Things to do.
[A] Rewrite the blog post everything from "Monday, August 11, 2008" down to "the right ones?", swapping in "Daniel" for "Raymond".
[B] According to the draft chapter about Raymond and Esperanza, what was the last occasion before this scene on which Spera had stopped using Raymond's name?
[C] Carry the draft chapter about Raymond and Esperanza further from the point where it stops.

Text shown.
- Opening Delimiter -
Monday, August 11, 2008

Breakups

Hi,


Here is another chapter that I'd like you to look at and get feedback on. A particularly difficult one to write and one that gives a bit more insight into Raymond.


The chapter takes place after Raymond has had his breakdown, in a previous chapter he begins to look for answers as to why he had a panic attack and why he felt so down. He decides to make changes to his life in order to get himself back on track, but is he making the right ones?



(please forgive any spelling or grammar errors as this is still draft format)



Chapter 4 – Hope forsaken

Raymond stood in Esperanza’s living room, his palms sweaty; his heart beating fast; his stomach filled with a thousand butterflies. Even though his body felt like a charged electrical wire, the feeling was juxtaposed with a strange sense of comfort. He was no longer listening to his body. His mind was occupied with what he knew he had to do, not with evils lurking in the shadows. To Raymond, this was a sure sign he was making the right decision.

Esperanza stood over the kitchen sink, picking up another perfectly clean dish from the dish stack. She had taken one look at Raymond when he’d knocked on her door, before retreating to re-scrub the already pristine dishes. One look was all it took. Raymond had walked over to offer help but she waved him away. So he sat himself down on the couch, staring at the same photo of him and Spera, that he had over his TV. The only sound between them was the sloshing of suds. He waited. And he waited.

“Can I talk to you, Spera? Please?”
“I’ll just finish the dishes.”

“Ok,” he said and hit the remote. She didn’t use my name, he thought. Names, so simple and yet so meaningful – the first brick to be laid in the foundation of a relationship and the last to be razed when it crumbles. The last time Spera had dispensed with Raymond’s name was when he refused to go to her niece’s communion. So many relatives. All wanting to ask questions. “They’re my family,” she had said. “Why don’t you want to go?” He had made some excuse about catching up with work, but spent the whole afternoon downloading music from the Net to his MP3 player.
- Closing Delimiter -
Data section.
- Opening Delimiter -
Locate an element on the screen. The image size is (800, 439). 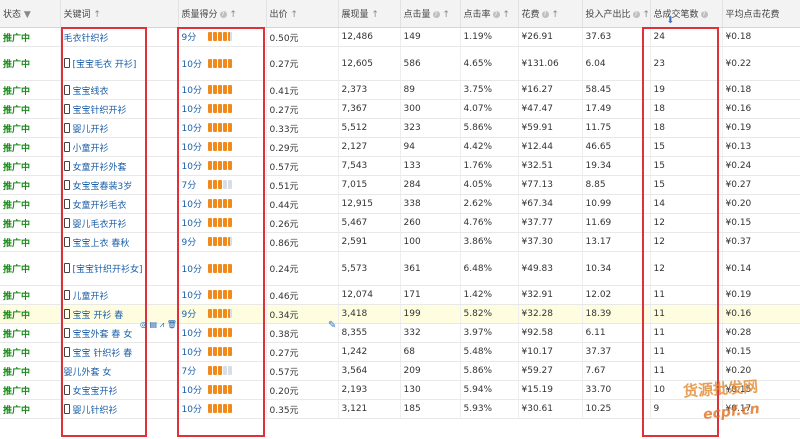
- Closing Delimiter -
Expected results.
[A]
Monday, August 11, 2008

Breakups

Hi,


Here is another chapter that I'd like you to look at and get feedback on. A particularly difficult one to write and one that gives a bit more insight into Daniel.


The chapter takes place after Daniel has had his breakdown, in a previous chapter he begins to look for answers as to why he had a panic attack and why he felt so down. He decides to make changes to his life in order to get himself back on track, but is he making the right ones?

[B] When he refused to go to her niece's communion.

[C]
Raymond changed the channel on the TV. How am I ever going to do this? he thought, his determination wavering. He remembered the first time he had seen Esperanza, at a training course for Call Centre Managers. He had not been well, but his employer had paid good money to get him on the course at the last minute, so he’d been determined to be there. She had wandered over unasked, to offer him a tissue and a lozenge. Such a simple gesture but one that had resonated to his very core. It’d been a long time since anyone cared for his well being, unasked and unconditional. It had made him feel beyond good; a feeling that he’d previously learned to do without.

“Can I help you finish off those dishes?” he asked.
“No, it’s ok,” she replied.

He remembered that day on the course like it was yesterday, looking up to accept the tissue and seeing Esperanza for the first time. He’d had many experiences with women before her, he was not without his charms; but with the others his eye had been drawn by the physical, his lust stirred. She had been different. Eyes that spoke of warmth and kindness. Her hair as black as a crow’s feather, thick and lustrous, hung down over her shoulders to fall about her breast. A fullness of curve that had captivated many of the men in that training room, but unlike them, Raymond had felt her spirit touch him more than her sensuality.

“Have you nearly finished, Spera?”
She ignored him and continued wiping down the sink, a sink that had been spotless for the past 10 minutes.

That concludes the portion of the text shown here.